THE PROBLEM:
A complete, exact copy of the data is the required answer.

DATASET:
---*---

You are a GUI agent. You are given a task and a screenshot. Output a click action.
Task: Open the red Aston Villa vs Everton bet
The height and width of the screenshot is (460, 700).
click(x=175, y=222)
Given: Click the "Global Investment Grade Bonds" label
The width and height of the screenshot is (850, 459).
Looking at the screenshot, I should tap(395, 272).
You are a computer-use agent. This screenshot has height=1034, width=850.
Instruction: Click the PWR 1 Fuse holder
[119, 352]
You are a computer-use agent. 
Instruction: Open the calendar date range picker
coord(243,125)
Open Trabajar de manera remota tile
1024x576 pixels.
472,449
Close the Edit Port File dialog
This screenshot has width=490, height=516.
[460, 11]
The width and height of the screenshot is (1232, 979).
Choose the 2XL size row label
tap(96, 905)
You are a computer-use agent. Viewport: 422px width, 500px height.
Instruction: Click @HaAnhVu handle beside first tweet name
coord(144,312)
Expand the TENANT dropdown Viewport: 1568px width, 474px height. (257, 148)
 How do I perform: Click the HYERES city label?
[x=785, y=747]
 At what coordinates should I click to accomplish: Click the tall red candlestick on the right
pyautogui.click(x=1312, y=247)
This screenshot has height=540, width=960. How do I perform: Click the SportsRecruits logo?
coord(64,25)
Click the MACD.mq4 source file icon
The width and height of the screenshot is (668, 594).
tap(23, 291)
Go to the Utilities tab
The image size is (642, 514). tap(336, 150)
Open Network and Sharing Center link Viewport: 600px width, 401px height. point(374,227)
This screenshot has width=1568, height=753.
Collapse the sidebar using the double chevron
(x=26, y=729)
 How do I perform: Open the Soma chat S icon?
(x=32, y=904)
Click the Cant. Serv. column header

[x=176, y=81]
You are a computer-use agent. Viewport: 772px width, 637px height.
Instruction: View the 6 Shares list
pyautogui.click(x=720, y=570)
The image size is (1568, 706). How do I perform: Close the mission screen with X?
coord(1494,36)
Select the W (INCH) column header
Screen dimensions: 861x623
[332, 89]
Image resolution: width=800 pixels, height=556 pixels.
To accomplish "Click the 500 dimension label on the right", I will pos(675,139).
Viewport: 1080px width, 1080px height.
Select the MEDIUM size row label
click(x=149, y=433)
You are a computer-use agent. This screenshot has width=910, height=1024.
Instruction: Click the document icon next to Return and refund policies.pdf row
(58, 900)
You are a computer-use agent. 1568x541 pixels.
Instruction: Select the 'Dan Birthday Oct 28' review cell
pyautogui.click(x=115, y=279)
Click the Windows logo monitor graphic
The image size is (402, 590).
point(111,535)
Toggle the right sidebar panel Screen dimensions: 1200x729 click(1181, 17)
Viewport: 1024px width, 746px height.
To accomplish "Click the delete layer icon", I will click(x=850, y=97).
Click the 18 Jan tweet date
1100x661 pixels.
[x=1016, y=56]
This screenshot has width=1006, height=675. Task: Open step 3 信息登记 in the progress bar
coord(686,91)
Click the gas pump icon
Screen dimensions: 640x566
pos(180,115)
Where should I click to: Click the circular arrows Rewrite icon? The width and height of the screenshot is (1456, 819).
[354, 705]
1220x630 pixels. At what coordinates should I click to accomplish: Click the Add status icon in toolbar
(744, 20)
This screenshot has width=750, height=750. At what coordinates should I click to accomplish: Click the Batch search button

---*---

RESULT:
You are a GUI agent. You are given a task and a screenshot. Output a click action.
Task: Open the red Aston Villa vs Everton bet
The height and width of the screenshot is (460, 700).
click(x=175, y=222)
Given: Click the "Global Investment Grade Bonds" label
The width and height of the screenshot is (850, 459).
Looking at the screenshot, I should tap(395, 272).
You are a computer-use agent. This screenshot has height=1034, width=850.
Instruction: Click the PWR 1 Fuse holder
[119, 352]
You are a computer-use agent. 
Instruction: Open the calendar date range picker
coord(243,125)
Open Trabajar de manera remota tile
1024x576 pixels.
472,449
Close the Edit Port File dialog
This screenshot has width=490, height=516.
[460, 11]
The width and height of the screenshot is (1232, 979).
Choose the 2XL size row label
tap(96, 905)
You are a computer-use agent. Viewport: 422px width, 500px height.
Instruction: Click @HaAnhVu handle beside first tweet name
coord(144,312)
Expand the TENANT dropdown Viewport: 1568px width, 474px height. (257, 148)
 How do I perform: Click the HYERES city label?
[x=785, y=747]
 At what coordinates should I click to accomplish: Click the tall red candlestick on the right
pyautogui.click(x=1312, y=247)
This screenshot has height=540, width=960. How do I perform: Click the SportsRecruits logo?
coord(64,25)
Click the MACD.mq4 source file icon
The width and height of the screenshot is (668, 594).
tap(23, 291)
Go to the Utilities tab
The image size is (642, 514). tap(336, 150)
Open Network and Sharing Center link Viewport: 600px width, 401px height. point(374,227)
This screenshot has width=1568, height=753.
Collapse the sidebar using the double chevron
(x=26, y=729)
 How do I perform: Open the Soma chat S icon?
(x=32, y=904)
Click the Cant. Serv. column header

[x=176, y=81]
You are a computer-use agent. Viewport: 772px width, 637px height.
Instruction: View the 6 Shares list
pyautogui.click(x=720, y=570)
The image size is (1568, 706). How do I perform: Close the mission screen with X?
coord(1494,36)
Select the W (INCH) column header
Screen dimensions: 861x623
[332, 89]
Image resolution: width=800 pixels, height=556 pixels.
To accomplish "Click the 500 dimension label on the right", I will pos(675,139).
Viewport: 1080px width, 1080px height.
Select the MEDIUM size row label
click(x=149, y=433)
You are a computer-use agent. This screenshot has width=910, height=1024.
Instruction: Click the document icon next to Return and refund policies.pdf row
(58, 900)
You are a computer-use agent. 1568x541 pixels.
Instruction: Select the 'Dan Birthday Oct 28' review cell
pyautogui.click(x=115, y=279)
Click the Windows logo monitor graphic
The image size is (402, 590).
point(111,535)
Toggle the right sidebar panel Screen dimensions: 1200x729 click(1181, 17)
Viewport: 1024px width, 746px height.
To accomplish "Click the delete layer icon", I will click(x=850, y=97).
Click the 18 Jan tweet date
1100x661 pixels.
[x=1016, y=56]
This screenshot has width=1006, height=675. Task: Open step 3 信息登记 in the progress bar
coord(686,91)
Click the gas pump icon
Screen dimensions: 640x566
pos(180,115)
Where should I click to: Click the circular arrows Rewrite icon? The width and height of the screenshot is (1456, 819).
[354, 705]
1220x630 pixels. At what coordinates should I click to accomplish: Click the Add status icon in toolbar
(744, 20)
This screenshot has width=750, height=750. At what coordinates should I click to accomplish: Click the Batch search button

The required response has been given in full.